Intinya yang ingin dikenkankan Thales dalam ontology nya itu bahwa air merupakan substansi utama yang tidak memiliki sumber dasar lain dan air itu sendiri lah sebagai sumber dasar. Sudut pandang ontologi secara general dapat dibagi menjadi dua:

1. Kuantitatif

Dalam sebuah penelitian, kuantitatif diidentikan sebagai suatu metode yang difokuskan pada perhitungan angka yang absolut dengan mengindahkan atribut sosial yang melekat pada koreponden sebagai subyek penelitiannya dimana hasilnya seringkali dianggap tidak konkret sehingga jawaban akan dapat menemui adanya ambiguinitas entah itu bersifat plural atau tunggal.

2. Kualitatif

Lain hal nya dengan kuantitatif, data yang dihasilkan kualitatif cenderung lebih konkret karena tidak melepaskan atribut sosial yang melekat pada koresponden sebagai sampel penelitiannya melalui cara wawancara hingga terjun langsung ke lapangan yang memang dalam ukuran waktu cenderung lebih lama dan rumit.

Namun hal positif yang akan diperoleh yaitu data akan berupa sesuatu yang nyata secara visual, bau dan verbal seperti warna bunga matahari yang kuning, bau sabun yang harum atau frasa bahasa asing yang sulit diucapkan.

Aliran yang meliputi dalam subyek ontologi ini termasuk pandangan (1) realisme yang melihat segala sesuatu nya dari satu sudut pandang serta dilihat secara naluriah dan harfiah nya yang sesuai dengan kenyataan, (2) naturalism yaitu lebih pada sifat alamiah secara lahir dan batin baik itu dari benda hidup atau benda mati yang dapat dilacak dari substansi dasar pembentuknya.

Sementara yang ke (3) empirisme yang lebih dikaitkan pada perhitungan numeric dengan hasil yang konkret dan cepat. Selain itu banyak pula terdapat istilah menarik atau khas dalam ontologi seperti esensi (pokok), tunggal, realitas, substansi, perubahan, jamak, yang ada atau nyata dan eksistensi.

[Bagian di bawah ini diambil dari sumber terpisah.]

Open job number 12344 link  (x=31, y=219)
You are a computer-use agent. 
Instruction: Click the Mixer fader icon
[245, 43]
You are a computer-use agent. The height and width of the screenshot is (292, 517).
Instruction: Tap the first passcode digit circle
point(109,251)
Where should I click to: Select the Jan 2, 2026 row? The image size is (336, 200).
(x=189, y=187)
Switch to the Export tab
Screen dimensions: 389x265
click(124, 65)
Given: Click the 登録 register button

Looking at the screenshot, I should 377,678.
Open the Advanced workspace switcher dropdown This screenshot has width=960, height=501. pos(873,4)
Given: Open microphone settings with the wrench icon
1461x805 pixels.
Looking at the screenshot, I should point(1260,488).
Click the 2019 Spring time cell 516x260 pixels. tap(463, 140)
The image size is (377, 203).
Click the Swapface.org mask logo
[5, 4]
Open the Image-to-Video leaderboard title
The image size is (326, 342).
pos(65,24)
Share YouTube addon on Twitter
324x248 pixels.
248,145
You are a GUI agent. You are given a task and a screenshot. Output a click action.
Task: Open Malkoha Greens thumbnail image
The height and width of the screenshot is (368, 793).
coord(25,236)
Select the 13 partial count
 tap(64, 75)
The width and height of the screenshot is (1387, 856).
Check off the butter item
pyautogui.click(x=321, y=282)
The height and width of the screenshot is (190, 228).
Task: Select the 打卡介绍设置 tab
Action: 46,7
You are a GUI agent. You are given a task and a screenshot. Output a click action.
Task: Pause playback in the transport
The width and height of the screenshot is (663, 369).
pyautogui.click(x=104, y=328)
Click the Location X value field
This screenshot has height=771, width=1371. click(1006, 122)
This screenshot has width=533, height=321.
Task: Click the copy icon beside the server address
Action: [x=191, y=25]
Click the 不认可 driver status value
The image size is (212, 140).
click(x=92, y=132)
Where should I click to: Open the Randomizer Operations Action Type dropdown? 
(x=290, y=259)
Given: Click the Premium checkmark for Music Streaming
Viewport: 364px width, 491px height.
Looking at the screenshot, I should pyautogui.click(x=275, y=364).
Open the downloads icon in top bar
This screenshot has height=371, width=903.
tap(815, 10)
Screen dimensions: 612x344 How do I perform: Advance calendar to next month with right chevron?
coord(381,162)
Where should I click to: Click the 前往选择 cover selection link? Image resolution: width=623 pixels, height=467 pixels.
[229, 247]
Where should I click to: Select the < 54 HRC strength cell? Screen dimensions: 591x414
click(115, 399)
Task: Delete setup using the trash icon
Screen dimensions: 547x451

Ontologi ini sangat umum dipelajari para akademisi yang bergerak di bidang ilmu medis, sains (fisika), ilmu tentang teknik, Hubungan Internasional, sosiologi, ilmu budaya, ilmu antropologi, dan masih banyak lagi.

Epistimologi: Teori Alam atau Pengetahuan

Cabang lain yang ditekankan sebagai ilmu dasar dalam filsafat yaitu mengenai epistimologi. Episteimologi di sini merupakan kata yang diambil dari bahasa Yunani yaitu episteme yang memiliki arti pengetahuan dengan fokus kajian berupa justifikasi atau pembenaran, keyakinan yang rasionalitas dan tentu mengenai hakikat ilmu pengetahuan.

Istilah epistimologi sendiri digunakan pertama kali oleh J.F. Ferrier yang diambilnya dari konsep ontology meskipun ada dugaan bahwa Raja Inggris khususnya di Skotlandia, James IV, lah yang pertama kali menggunakan istilah tersebut dengan nama epistemon tahun 1591 atau tiga abad sebelum Ferrier membuatnya terkenal.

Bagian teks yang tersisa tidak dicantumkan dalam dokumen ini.